Amidst acrimony, Somerset West soup kitchen to be replaced by transport hub

Ricardo Vermeulen, who has recovered from drug addiction, works at the soup kitchen. Photo by Katy Scott.

Katy Scott

24 November 2014

The Helderberg Street People’s Centre (HSPC), a soup kitchen for the poor in Somerset West, has been given notice by the City to quit its premises by 31 January 2015.

HSPC has been renting the municipal building on Victoria Street month by month, for nearly two years, says the charity’s chairman, Ian Greer.

The centre was opened approximately 14 years ago and is supported and funded by eight churches in Somerset West and Greer’s personal friends in the United Kingdom.

According to Greer, the HSPC feeds about 250 people from the centre each day and distributes food to 750 more in the surrounding communities of Sir Lowry’s Pass, Nomzamo, Lwandle, Zola, the Strand. The centre further distributes clothes and blankets, sponsors education, drug and alcohol rehabilitation, and provides emotional support.

Greer has attempted to secure alternative premises. The City does not have an alternative building, he says. Greer alleges that the City has “gone out of its way to make sure that it is unhelpful”.

But ward councillor Stuart Pringle denies this. “It’s unfortunately not a true reflection of the situation. Since 2010 I have arranged a series of meetings between myself and Mr Greer and various stakeholders in the city to find an alternative to this premises because we were getting a lot of complaints… I was personally involved in assisting with four meetings with the owners of properties which might have been alternatives to the current location. None of them were acceptable to the HSPC.”

He says further, “When the lease finally terminated and the matter was up for whether or not to renew I was the one that liased with the City to keep the lease on a monthly basis. I even endeavored to communicate the urgency to the HSPC. I also liased with the City to provide some sort of structured system for people who acquired food via the night shelter.”

Pringle also says that after consulting with the Local Network of Care it was agreed that whatever system was put in place “must be sustainable” and “more than giving a cup of soup.” He says it must be based on the to move people away “from a culture of dependency.”

Greer however says that appeals to landlords of vacant buildings in Somerset West have been met with negative responses. “No one wants two or three hundred poor people milling about next door to their business,” he says.

Greer is now trying to appeal to churches, NGOs and individuals in Somerset West to help find facilities where the HSPC can store and prepare food for distribution, which they can then put in a mobile unit.

Pringle explained that the City plans to “establish a properly functioning transport hub for the city of Somerset West” in this area.

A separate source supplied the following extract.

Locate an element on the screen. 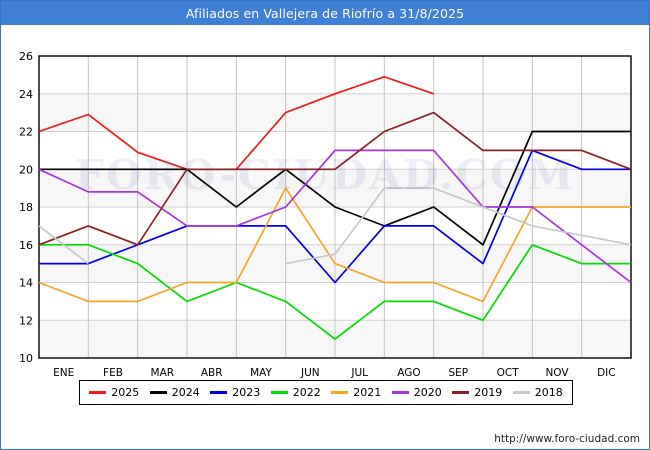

The City’s Public Transport Infrastructure Planning section objected to the HSPC’s application to renew the lease. The council resolved on 24 September that the application be refused, said Councillor Brett Herron, Acting Mayoral Committee Member for Finance.

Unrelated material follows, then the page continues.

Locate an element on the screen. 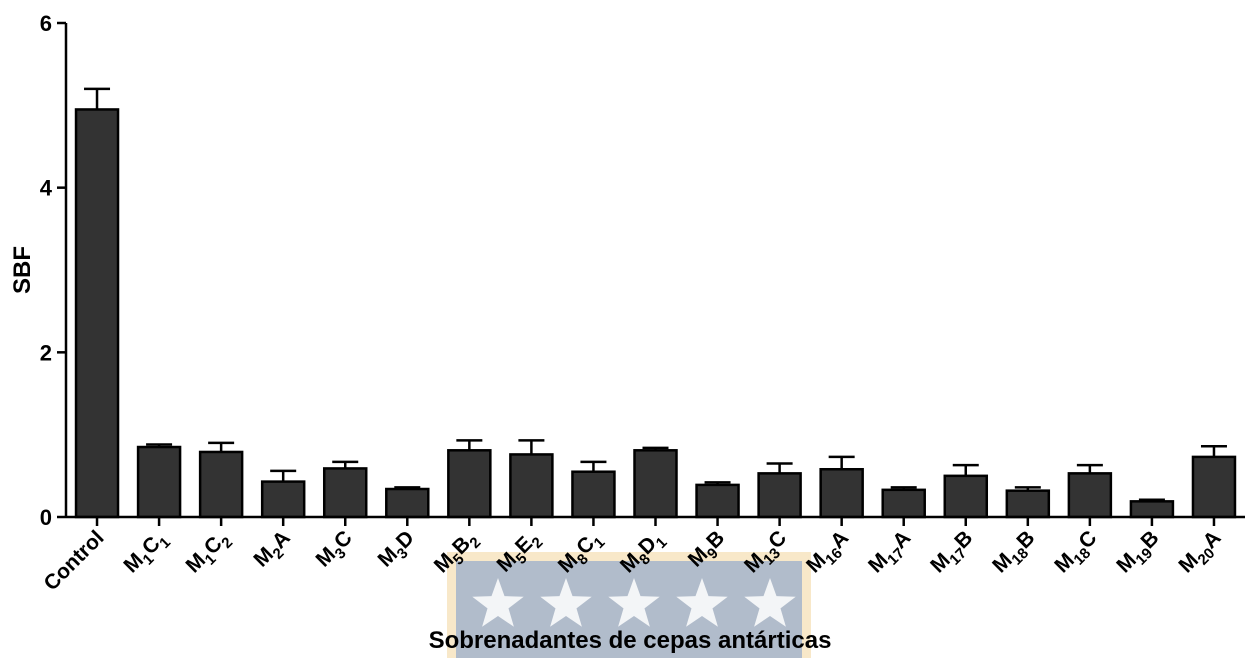  x-tick-label-m17a: M17A is located at coordinates (892, 554).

According to Herron, the lease agreement which had already expired, says that HSPC or the City can both terminate the lease, so long as three months notice are given, he said. The notice was delivered on 10 October.

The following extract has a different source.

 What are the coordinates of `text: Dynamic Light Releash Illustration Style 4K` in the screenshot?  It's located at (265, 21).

Greer has asked permission from the churches in Somerset West to use their forecourts once a week to distribute food from a mobile unit. The churches are not able to accommodate the HSPC.

Andy Loughton, a committee member for HSPC and co-ordinator for the Local Network of Care has offered HSPC the use of his bakery on a temporary basis. It is unfortunately not a long-term solution, says Loughton.

“It is a genuine shame that there’s a community here littered with churches, hundreds going to church every Sunday, and no one can come up and help find a way through this,” says Greer.

Loughton believes that the soup needs financial assistance and support, either in its current format or as a mobile unit. “There needs to be an alternative as there is such a dire need for poverty relief work,” he says.

“They’re human beings, most of them haven’t had much of a chance in life. To deny them that when we go to church on Sunday and sing our hymns, I find it very difficult,” says Greer.

“The transport hub was never the original motivation for the removal of the HSPC,” says Loughton. “It fell nicely into the lap of those motivating the non-renewal of the lease.”

The City’s project to create this “transport hub” has not progressed to the detailed design phase as there are outstanding Heritage approvals and land acquisition issues on the Shoprite Precinct, says Herron. The proposal is to have public participation in early 2015.